2021-07-29 22:17:26 | 行ったもの(美術館・見仏)

京都国立博物館 特別展『京(みやこ)の国宝-守り伝える日本のたから-』(2021年7月24日~9月12日)

 連休3日目は「京の国宝」初日からスタート。前日、朝9時の「日時指定鑑賞券」を申し込んでコンビニで発券してもらったが、△(残席わずか)の時間帯がなかったので、あまり人気がないのかな?と余計な心配をした。当日、朝8時半過ぎに行ってみたら、すでに50人くらい並んでおり、9時の開館までにどんどん列が伸びていった。

 検温と手指の消毒の上、入館。数人ずつ区切ってエレベータに案内されるが、3階の最初の展示室は、そこそこ混雑しているだろうと予想された。そこで、ルートを外れて、いきなり1階の彫刻展示室に入ってしまうことにする。広い展示空間は、ほぼ無人(びっくりしたような監視員の方と参観者らしい先客が1名)。入ってすぐ、階段の下には、火炎を背負い、左手に宝塔、右手に宝棒を掲げる多聞天像(浄瑠璃寺・平安時代)。ときどき東博でも拝見した記憶がある。優美な甲冑をまとい、動きは少ないが、堂々とした威厳がある。その斜め向かい、五智如来の右側の壇上には東寺の梵天坐像。四羽のガチョウが支える蓮華座に座る。額が狭く、頬がふっくらして、慈母のような優しいお顔立ち。東寺講堂では諸像に隠れて地味な存在のこの像を、今回、単独で取り上げてくれて嬉しい。

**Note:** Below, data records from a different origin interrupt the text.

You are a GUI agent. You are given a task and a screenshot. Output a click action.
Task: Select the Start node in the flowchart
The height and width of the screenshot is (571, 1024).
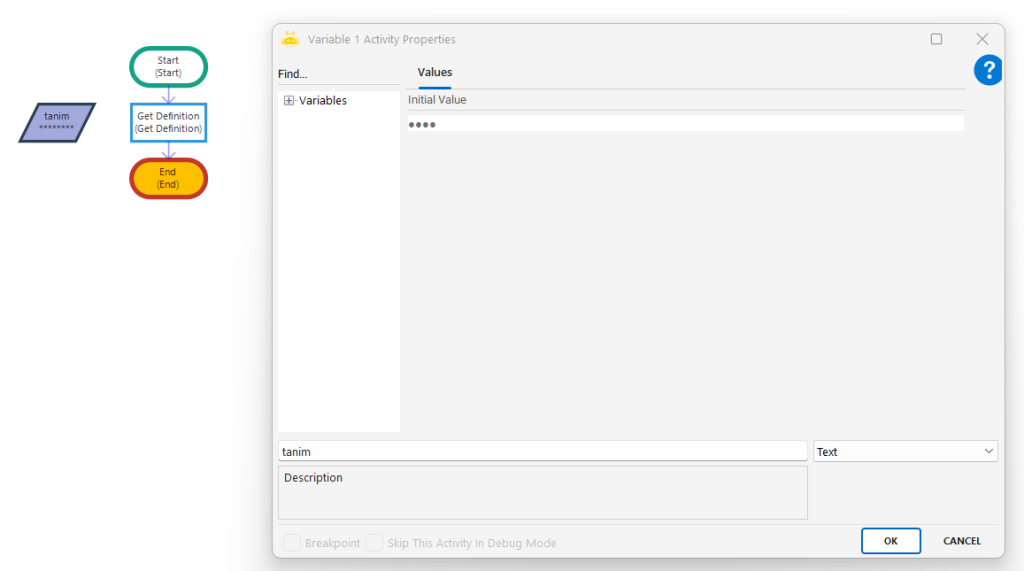(168, 67)
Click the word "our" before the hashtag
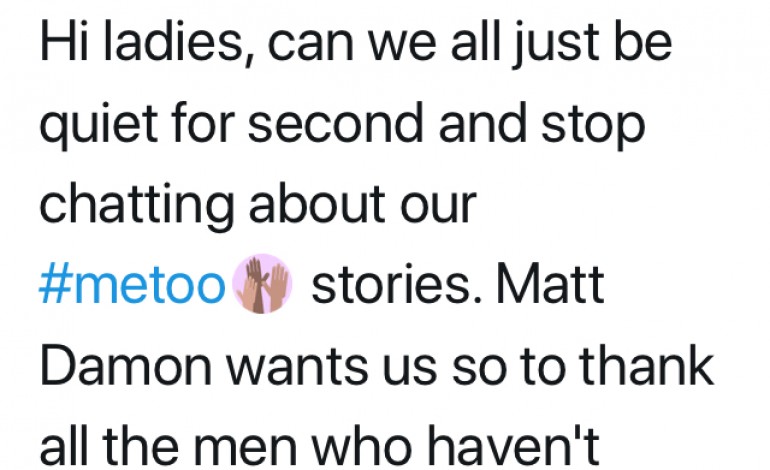The width and height of the screenshot is (770, 470). pos(438,207)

 五智如来の左側の並びには、三十三間堂の二十八部衆から婆藪仙人像と摩睺羅像。なるほど、この2躯を選ぶか!と感心した。特に婆藪仙人像は、華やかさとは無縁の名作。どちらも裸足なのが共通点。これら大きな仏像は、墨を流したような柄の屏風の前に展示されていて、大変趣味がよかった。ライティングにも満足。展示ケースに入っていたのは、醍醐寺の虚空蔵菩薩立像(檀像ふうの小像)と平等院の雲中供養菩薩像から菩薩形2躯と僧形1躯、あわせて復元模造も1躯。

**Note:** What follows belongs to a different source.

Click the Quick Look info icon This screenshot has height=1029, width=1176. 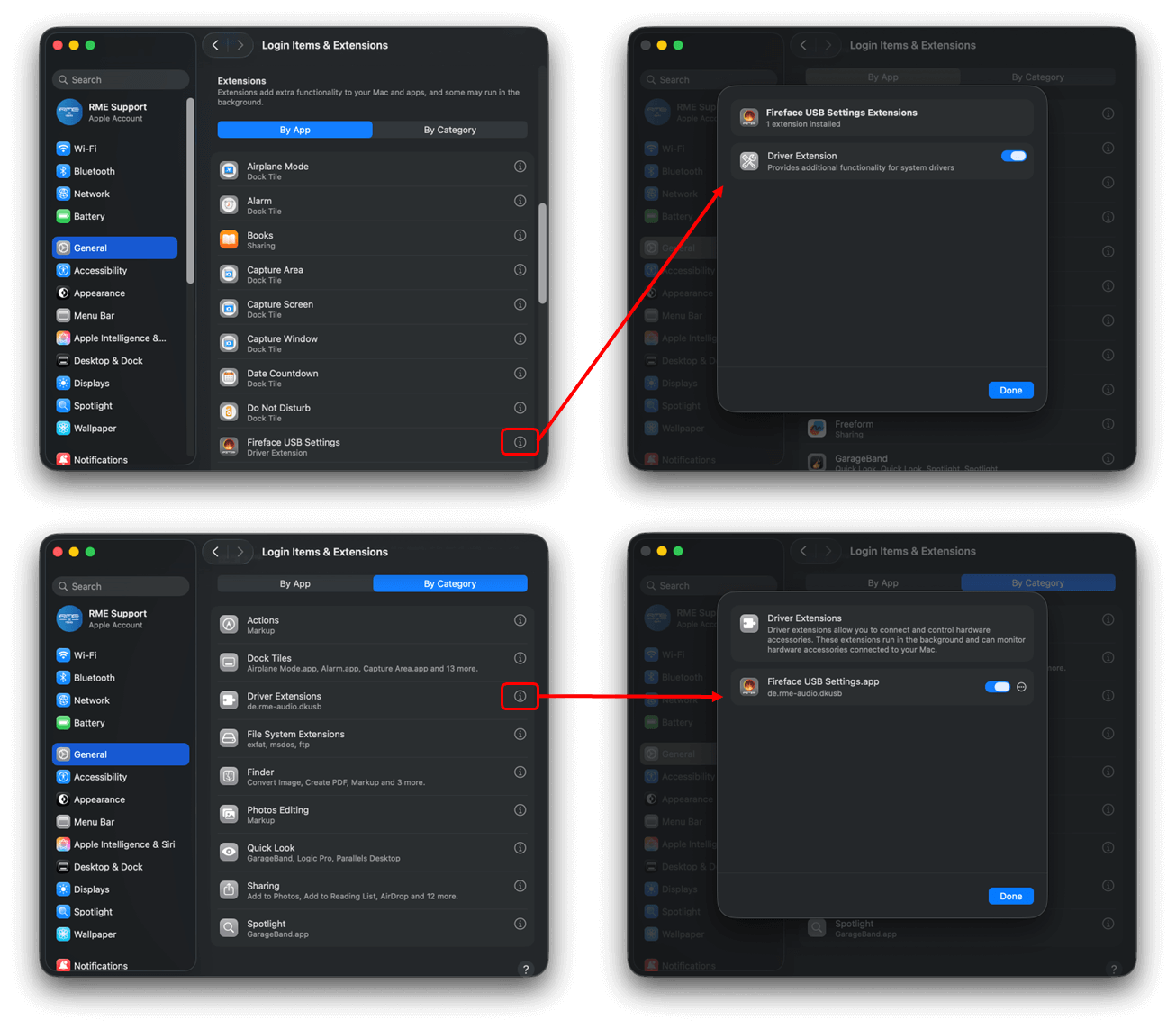(x=520, y=848)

 彫刻に満足し、2階の絵画へ。最初の部屋は、神護寺の『釈迦如来像(赤釈迦)』、東寺の『十二天像』より水天・帝釈天・毘沙門天・地天、清浄華院の『阿弥陀三尊像』(東山御物の南宋絵画)。すごくよい! 次室は平家納経と各種絵巻物で、『病草紙』「風病の男」が印象的だった。風病とは脳卒中(中風)の症状のこと。囲碁を指しているのだが、眼球が左右に振動して固定しない。それを女性たちがくすくす笑っているのが残酷である。隣室では、雪舟の『天橋立図』を久しぶりに見た。

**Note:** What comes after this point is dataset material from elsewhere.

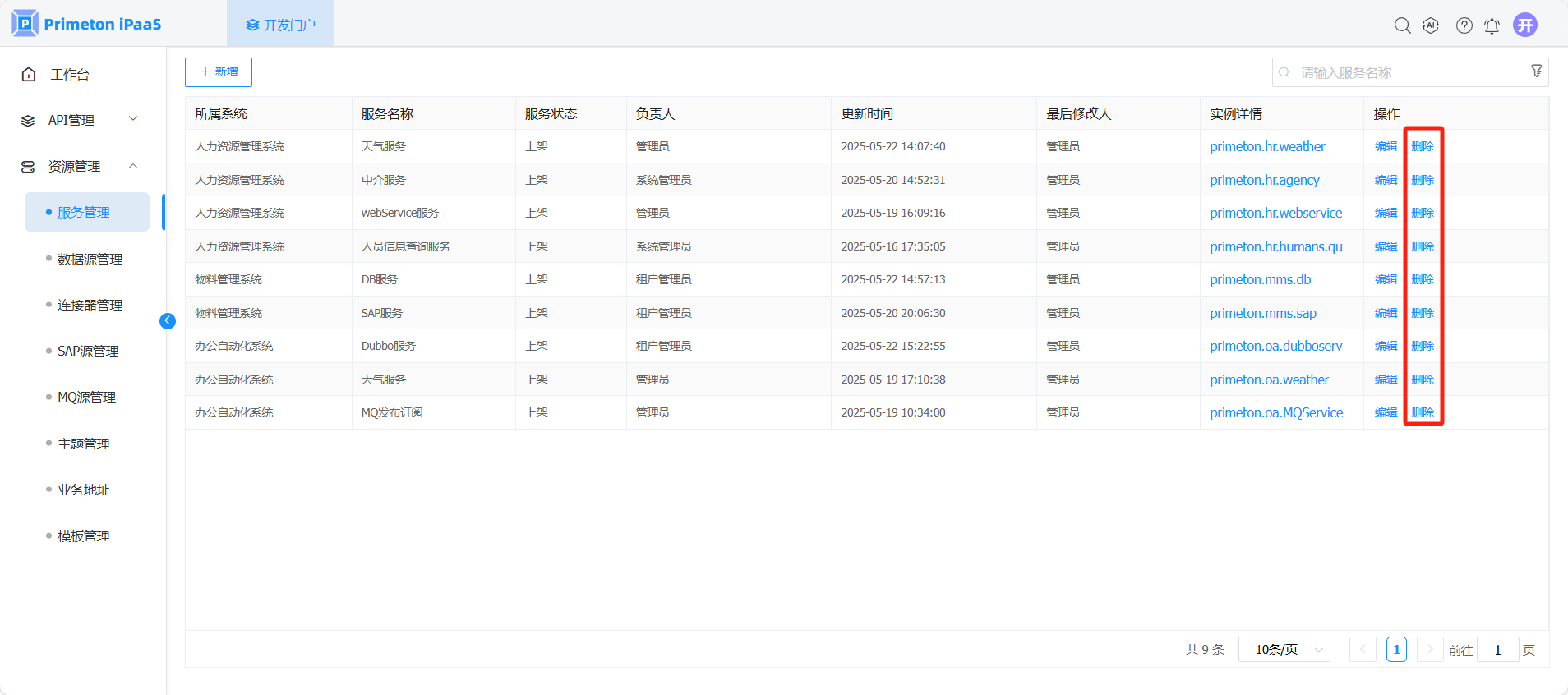
Task: Click the go-to page number field
Action: 1497,650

 ここで、そろそろ10時になるので、次のお客の一団が入ってくる前に3階を見ておくことにする。順路に添った最初の展示室では、近代初頭におこなわれた文化財調査や古社寺・文化財保存の法制化の取組みを行政文書などで紹介する。いま京博の1階に来ている安祥寺の五智如来が、明治時代にも修復のため、京博に預けられていたことは初めて知った(ガラス乾板写真あり)。また、戦後初めての指定(昭和26/1951年)で国宝となった仁和寺の『三十帖冊子』、京博の『山水屏風』(東寺伝来)、陽明文庫の『御堂関白記』などが、それぞれの「国宝指定書」とともに展示されていた。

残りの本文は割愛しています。